__Exercise__: Find and copy the lines in the records beneath this task that contain the word "number".

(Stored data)
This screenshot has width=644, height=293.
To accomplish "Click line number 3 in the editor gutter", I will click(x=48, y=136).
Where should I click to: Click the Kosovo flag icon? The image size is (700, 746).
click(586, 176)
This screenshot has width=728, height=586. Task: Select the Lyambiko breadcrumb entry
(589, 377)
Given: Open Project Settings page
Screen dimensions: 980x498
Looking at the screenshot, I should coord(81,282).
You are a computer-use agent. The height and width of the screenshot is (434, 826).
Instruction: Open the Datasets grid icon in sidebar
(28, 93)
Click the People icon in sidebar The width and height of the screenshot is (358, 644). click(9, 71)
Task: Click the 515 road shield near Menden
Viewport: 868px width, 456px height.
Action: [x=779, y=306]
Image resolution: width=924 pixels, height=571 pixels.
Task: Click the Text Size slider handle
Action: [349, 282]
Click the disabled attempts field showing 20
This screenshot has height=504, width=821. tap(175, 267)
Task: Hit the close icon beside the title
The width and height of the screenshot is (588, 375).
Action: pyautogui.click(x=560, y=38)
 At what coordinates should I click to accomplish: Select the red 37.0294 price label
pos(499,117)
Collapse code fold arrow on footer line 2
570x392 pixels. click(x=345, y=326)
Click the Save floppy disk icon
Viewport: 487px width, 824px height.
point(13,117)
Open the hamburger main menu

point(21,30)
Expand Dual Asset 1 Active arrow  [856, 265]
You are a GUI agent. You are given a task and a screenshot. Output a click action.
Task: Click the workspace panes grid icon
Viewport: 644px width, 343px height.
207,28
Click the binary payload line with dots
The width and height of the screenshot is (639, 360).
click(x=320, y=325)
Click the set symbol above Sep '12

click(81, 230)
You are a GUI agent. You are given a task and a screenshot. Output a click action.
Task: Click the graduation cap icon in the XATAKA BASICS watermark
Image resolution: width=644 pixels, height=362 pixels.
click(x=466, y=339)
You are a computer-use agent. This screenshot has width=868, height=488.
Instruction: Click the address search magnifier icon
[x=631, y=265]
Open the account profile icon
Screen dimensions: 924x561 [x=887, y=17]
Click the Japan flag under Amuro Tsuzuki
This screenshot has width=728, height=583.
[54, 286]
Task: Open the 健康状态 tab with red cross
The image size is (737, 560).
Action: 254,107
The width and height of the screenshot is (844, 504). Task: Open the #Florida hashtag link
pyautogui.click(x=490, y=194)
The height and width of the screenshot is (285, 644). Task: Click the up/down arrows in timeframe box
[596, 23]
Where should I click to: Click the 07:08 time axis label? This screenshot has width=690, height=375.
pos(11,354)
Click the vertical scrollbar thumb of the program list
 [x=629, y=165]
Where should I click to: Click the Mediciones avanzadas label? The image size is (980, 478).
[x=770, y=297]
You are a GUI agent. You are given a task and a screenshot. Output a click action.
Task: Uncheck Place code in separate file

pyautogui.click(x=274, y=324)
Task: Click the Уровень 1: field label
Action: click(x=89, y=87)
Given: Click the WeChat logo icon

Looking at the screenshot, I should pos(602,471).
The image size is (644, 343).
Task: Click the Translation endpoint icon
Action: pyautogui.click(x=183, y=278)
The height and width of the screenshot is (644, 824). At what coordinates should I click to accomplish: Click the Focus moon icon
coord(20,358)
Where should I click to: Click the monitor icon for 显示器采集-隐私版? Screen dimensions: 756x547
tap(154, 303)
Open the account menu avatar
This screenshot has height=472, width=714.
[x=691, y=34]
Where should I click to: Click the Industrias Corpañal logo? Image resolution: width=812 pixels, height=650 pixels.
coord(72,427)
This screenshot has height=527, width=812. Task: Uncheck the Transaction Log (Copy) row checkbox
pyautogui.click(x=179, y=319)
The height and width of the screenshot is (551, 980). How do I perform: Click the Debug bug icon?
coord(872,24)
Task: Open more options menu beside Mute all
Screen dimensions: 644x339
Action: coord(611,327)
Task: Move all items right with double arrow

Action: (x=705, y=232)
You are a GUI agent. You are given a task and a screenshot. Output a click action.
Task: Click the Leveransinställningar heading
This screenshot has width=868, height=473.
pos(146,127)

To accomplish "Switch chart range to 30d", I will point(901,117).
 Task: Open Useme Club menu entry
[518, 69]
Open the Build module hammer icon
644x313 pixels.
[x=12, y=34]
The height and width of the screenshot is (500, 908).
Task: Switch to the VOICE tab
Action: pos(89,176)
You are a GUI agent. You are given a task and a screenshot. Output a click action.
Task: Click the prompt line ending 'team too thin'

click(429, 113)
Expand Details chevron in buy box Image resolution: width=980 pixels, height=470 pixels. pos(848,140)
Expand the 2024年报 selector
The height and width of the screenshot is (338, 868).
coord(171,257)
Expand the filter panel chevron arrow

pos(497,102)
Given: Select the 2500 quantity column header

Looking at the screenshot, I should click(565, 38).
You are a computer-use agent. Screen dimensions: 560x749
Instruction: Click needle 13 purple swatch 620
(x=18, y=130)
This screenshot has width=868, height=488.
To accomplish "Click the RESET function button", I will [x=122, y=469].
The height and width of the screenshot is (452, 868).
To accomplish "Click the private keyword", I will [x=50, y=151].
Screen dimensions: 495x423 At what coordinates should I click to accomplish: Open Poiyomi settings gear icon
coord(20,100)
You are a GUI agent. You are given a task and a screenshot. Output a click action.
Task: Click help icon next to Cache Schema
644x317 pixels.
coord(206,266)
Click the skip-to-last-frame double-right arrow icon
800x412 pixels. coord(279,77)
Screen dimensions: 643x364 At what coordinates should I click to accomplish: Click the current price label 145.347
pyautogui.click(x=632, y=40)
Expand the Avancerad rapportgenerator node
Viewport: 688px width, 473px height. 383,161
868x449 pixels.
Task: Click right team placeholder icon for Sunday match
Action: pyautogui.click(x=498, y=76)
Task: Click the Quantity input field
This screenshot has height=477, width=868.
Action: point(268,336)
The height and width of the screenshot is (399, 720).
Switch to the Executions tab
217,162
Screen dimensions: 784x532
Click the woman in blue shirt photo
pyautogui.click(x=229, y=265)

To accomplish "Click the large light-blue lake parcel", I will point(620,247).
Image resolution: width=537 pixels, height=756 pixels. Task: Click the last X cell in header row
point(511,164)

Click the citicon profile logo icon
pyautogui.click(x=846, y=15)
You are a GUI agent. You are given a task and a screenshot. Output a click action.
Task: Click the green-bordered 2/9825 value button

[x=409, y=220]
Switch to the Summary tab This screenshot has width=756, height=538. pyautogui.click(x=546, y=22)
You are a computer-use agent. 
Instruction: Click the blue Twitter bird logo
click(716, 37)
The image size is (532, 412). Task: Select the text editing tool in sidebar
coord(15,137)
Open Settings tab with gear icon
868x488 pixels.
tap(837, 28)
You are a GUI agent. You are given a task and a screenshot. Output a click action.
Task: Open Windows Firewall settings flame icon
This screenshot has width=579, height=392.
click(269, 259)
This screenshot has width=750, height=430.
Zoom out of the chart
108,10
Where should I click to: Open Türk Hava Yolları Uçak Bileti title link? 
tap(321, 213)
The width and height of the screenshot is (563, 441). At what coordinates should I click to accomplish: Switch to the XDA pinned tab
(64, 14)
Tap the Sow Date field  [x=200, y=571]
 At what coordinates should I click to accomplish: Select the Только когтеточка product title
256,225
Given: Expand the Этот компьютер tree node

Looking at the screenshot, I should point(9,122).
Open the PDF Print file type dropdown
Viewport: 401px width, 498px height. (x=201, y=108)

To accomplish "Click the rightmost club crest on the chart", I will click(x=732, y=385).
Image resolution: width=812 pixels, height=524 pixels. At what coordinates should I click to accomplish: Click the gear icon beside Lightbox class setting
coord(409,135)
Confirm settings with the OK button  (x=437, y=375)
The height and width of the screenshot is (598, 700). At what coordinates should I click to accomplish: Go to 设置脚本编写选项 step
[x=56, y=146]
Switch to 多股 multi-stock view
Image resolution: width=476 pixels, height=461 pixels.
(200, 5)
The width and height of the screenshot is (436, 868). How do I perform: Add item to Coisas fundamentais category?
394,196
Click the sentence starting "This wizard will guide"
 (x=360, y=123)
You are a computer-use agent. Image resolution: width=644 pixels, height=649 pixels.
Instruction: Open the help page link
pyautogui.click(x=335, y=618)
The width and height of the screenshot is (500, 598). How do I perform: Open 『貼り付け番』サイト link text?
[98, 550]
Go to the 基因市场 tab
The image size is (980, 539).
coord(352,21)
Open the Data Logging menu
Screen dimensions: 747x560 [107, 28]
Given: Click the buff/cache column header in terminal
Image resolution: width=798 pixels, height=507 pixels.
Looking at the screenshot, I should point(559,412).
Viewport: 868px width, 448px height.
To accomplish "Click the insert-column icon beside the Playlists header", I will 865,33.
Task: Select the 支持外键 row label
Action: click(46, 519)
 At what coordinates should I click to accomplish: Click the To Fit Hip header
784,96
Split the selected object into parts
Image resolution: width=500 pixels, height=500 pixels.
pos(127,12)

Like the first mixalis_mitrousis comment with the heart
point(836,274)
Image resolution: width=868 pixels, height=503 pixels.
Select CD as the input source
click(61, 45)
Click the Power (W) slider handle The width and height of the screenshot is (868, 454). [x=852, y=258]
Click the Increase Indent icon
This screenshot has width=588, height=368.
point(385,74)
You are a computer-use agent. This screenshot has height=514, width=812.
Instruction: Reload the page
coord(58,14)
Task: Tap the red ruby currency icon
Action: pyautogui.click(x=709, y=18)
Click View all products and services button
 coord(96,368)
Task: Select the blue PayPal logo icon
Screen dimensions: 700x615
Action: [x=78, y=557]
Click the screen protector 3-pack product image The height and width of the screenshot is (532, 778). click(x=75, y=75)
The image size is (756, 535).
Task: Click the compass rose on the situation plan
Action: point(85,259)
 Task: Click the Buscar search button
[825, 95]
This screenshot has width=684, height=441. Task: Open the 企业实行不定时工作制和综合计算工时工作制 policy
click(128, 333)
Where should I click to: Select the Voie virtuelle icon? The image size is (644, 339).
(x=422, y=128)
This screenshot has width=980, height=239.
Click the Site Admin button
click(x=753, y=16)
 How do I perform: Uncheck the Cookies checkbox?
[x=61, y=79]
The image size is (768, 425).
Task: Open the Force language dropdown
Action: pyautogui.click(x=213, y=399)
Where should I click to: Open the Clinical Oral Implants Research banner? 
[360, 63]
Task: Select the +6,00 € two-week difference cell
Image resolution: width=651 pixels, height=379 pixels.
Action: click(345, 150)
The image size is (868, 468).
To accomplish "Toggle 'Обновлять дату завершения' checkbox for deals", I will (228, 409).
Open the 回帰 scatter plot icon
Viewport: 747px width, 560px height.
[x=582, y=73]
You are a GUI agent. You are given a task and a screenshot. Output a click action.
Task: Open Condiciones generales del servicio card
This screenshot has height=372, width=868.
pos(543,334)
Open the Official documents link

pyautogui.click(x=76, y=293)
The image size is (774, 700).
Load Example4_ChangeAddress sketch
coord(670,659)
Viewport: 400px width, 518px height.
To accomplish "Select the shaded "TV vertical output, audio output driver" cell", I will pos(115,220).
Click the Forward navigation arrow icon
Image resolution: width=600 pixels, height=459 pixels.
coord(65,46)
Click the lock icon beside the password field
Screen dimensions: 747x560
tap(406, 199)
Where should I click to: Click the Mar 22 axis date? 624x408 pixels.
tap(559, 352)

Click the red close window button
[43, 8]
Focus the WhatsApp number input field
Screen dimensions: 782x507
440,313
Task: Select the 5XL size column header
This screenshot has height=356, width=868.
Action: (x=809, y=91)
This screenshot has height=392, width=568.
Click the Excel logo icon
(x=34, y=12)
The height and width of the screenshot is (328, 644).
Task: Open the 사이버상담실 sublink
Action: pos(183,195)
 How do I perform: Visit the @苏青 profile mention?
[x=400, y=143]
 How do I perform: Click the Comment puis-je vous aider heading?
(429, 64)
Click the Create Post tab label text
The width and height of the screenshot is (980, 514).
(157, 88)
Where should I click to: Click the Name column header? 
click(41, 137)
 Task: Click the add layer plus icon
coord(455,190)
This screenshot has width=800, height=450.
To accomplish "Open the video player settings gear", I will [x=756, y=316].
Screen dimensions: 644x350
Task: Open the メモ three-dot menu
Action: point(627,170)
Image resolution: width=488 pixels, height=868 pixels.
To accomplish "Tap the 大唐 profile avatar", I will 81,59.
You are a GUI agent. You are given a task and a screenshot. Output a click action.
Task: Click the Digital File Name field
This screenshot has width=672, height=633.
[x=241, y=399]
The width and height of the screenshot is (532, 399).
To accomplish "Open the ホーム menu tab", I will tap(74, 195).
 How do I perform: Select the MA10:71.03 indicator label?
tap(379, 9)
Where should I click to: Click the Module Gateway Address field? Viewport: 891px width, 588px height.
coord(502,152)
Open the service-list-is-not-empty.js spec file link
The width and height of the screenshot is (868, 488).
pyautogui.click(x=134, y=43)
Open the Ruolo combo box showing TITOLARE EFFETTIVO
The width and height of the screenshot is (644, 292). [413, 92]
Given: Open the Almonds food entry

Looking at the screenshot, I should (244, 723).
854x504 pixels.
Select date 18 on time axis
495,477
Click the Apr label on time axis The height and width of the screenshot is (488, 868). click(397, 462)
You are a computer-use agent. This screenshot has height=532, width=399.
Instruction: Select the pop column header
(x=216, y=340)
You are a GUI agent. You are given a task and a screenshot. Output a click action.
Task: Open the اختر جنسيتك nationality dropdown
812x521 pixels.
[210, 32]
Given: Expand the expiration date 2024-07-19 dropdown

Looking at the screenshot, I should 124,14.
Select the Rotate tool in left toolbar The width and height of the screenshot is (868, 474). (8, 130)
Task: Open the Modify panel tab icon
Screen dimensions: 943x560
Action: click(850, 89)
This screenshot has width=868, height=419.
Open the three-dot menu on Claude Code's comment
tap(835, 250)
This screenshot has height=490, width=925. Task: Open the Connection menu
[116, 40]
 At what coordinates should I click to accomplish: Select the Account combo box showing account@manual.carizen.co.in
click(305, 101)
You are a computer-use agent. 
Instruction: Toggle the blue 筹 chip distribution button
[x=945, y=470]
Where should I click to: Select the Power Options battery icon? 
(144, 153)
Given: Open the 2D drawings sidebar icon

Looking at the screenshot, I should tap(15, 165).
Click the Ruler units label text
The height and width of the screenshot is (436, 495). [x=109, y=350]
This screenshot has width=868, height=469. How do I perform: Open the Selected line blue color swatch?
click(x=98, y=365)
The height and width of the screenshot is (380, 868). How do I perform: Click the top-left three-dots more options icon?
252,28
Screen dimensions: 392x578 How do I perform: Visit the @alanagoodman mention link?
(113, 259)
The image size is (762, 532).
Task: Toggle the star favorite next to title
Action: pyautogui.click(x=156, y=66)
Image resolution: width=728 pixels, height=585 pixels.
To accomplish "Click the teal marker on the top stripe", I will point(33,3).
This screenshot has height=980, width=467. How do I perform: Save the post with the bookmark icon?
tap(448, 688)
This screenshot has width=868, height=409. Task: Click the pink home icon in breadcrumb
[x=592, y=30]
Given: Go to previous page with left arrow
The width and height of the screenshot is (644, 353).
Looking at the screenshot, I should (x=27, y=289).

__Solved exercise__:
To accomplish "Click line number 3 in the editor gutter", I will click(x=48, y=136).
Focus the WhatsApp number input field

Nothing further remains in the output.